About this exercise:
Although the records contain pictures, only their text should be repeated, exactly as it stands.

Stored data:
***

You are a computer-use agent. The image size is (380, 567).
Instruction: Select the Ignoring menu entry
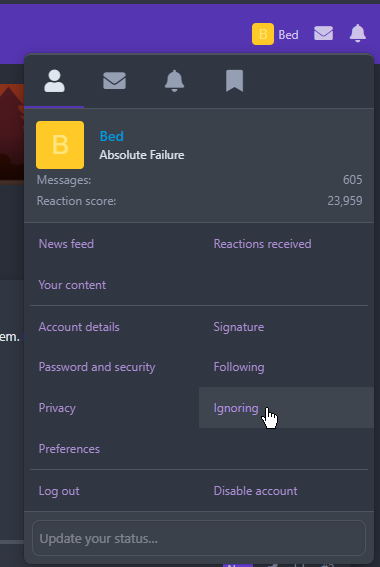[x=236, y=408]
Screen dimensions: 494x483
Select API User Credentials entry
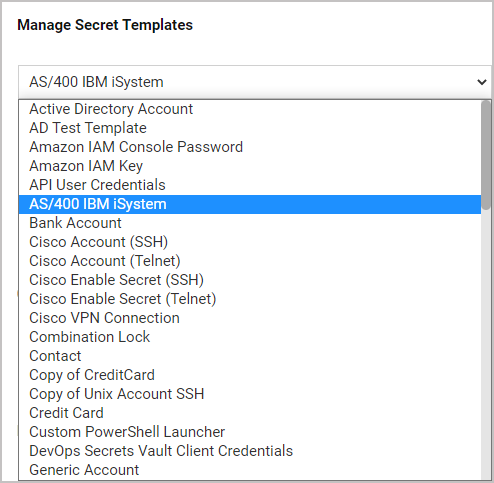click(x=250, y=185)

***

The answer:
You are a computer-use agent. The image size is (380, 567).
Instruction: Select the Ignoring menu entry
[x=236, y=408]
Screen dimensions: 494x483
Select API User Credentials entry
click(x=250, y=185)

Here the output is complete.